Copy the part of the trucking interview that starts with "LG: Why do you" and goes on through "to play both?", word for word.
— Start Supplied text —
JH: Well very simply, he would have an organized life. He wouldn’t have to be working 60-70 hours a week with all kinds of unpaid down time. If he owns his own truck and gets in a wreck or the truck breaks down, what happens to him? What if he still has a truck payment? Disaster. What if he gets in a terrible accident and can’t work for two years? What happens to his mortgage payments, his car payments, his truck payments, his insurance payments? Does he pay workman’s compensation on himself? It’s a tremendous burden. I know independent truck drivers, and there’s a certain type of people that think that life is romantic. But the reality is they have a tremendous dislike of being dictated to. A driver will be called at 2:00 in the morning, drive all night to pick up a hot load at 6:00 a.m. in Richmond, Virginia. Then he gets there and hears the load’s not there and won’t be there until 8:00 at night. He’s got to wait. He doesn’t get paid. He only gets paid by the mile when he’s running. Now there’s a cowboy-type of person who says, “That is the life for me.” We certainly see them as brothers of the road with our Teamsters. I have the ultimate amount of respect for independent truck drivers. But their life is fraught with peril because if they have one thing go wrong, they are really in trouble. I have a relative who started driving a truck that way who finally said, “It’s not for me because it’s just too much down time. When I compute the cost of my truck, the amount of hours I spend, I’m not making much money. After I pay for my truck, pay for my fuel, pay for the tires, pay for the oil, pay for workman’s comp, I worked 70 hours and I made a relatively small amount of money.”
LG: Why do you think the over-the-road trucking business has gone virtually all to the owner/operator?
JH: Well it’s just deregulation. But you do see the JB Hunts, the Swifts, the Werners, those really big companies rolling down the highway. You’re working on the highway, but the truck is owned by the company. There are variations; you can own your own truck or just lease the truck. Or you’re completely independent, where you own the truck, and you do everything. The other variation is you are non-union but working for Swift. They give you the truck, but then you run mileage.
NG: It appears most of organized labor has lined up with the Democratic Party. Traditionally the Teamsters in their history have been aligned with Republicans. Do you think it’s wise that virtually all of organized labor is walking with the Democratic Party or is it in your interest to play both?
— End Supplied text —
— Start Information provided —
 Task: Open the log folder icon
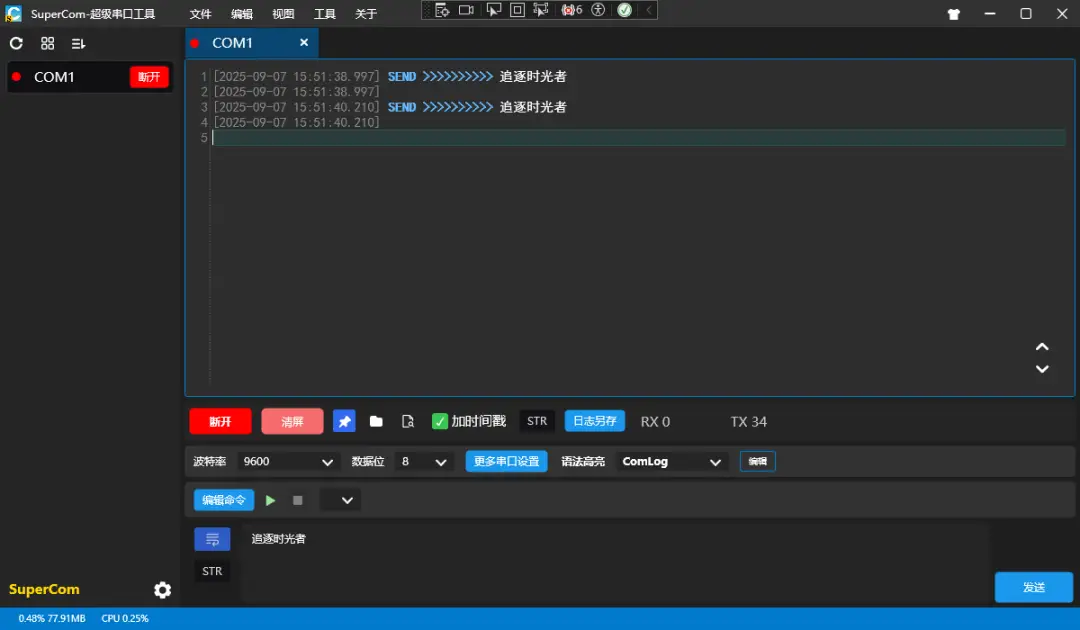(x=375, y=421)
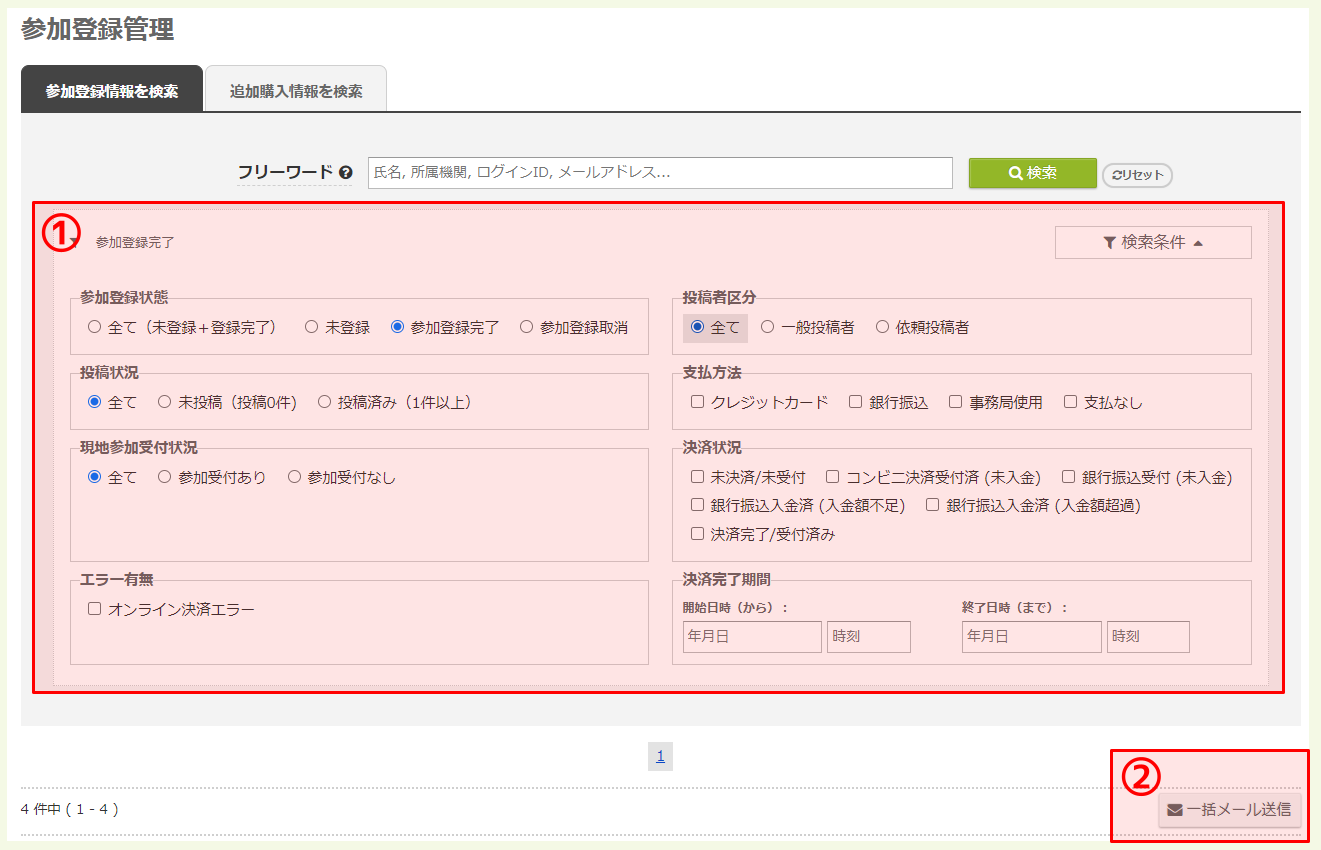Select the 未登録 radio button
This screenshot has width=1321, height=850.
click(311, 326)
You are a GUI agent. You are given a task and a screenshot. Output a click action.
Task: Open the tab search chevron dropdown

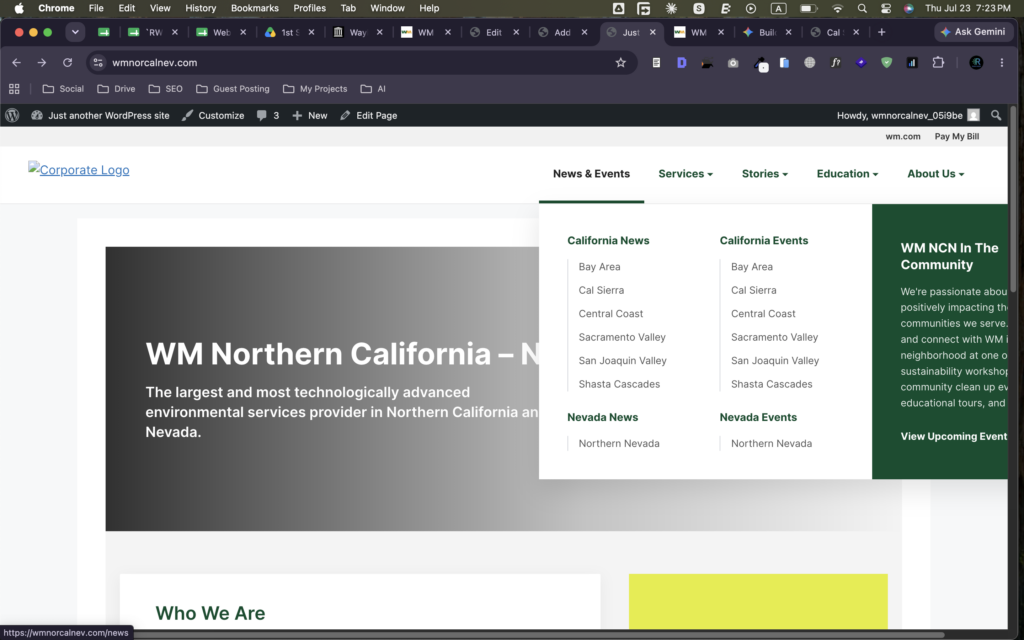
— End Information provided —
Full answer:
LG: Why do you think the over-the-road trucking business has gone virtually all to the owner/operator?
JH: Well it’s just deregulation. But you do see the JB Hunts, the Swifts, the Werners, those really big companies rolling down the highway. You’re working on the highway, but the truck is owned by the company. There are variations; you can own your own truck or just lease the truck. Or you’re completely independent, where you own the truck, and you do everything. The other variation is you are non-union but working for Swift. They give you the truck, but then you run mileage.
NG: It appears most of organized labor has lined up with the Democratic Party. Traditionally the Teamsters in their history have been aligned with Republicans. Do you think it’s wise that virtually all of organized labor is walking with the Democratic Party or is it in your interest to play both?